* TASK TO COMPLETE
Please report every line of the records below that contains the word "pixels". Case counts.

* DATA EXCERPTS
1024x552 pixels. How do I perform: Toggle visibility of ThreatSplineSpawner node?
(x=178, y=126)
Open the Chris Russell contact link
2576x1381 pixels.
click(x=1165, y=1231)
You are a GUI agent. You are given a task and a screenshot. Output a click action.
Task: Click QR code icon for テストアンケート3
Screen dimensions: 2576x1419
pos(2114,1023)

* FULL RESPONSE
1024x552 pixels. How do I perform: Toggle visibility of ThreatSplineSpawner node?
2576x1381 pixels.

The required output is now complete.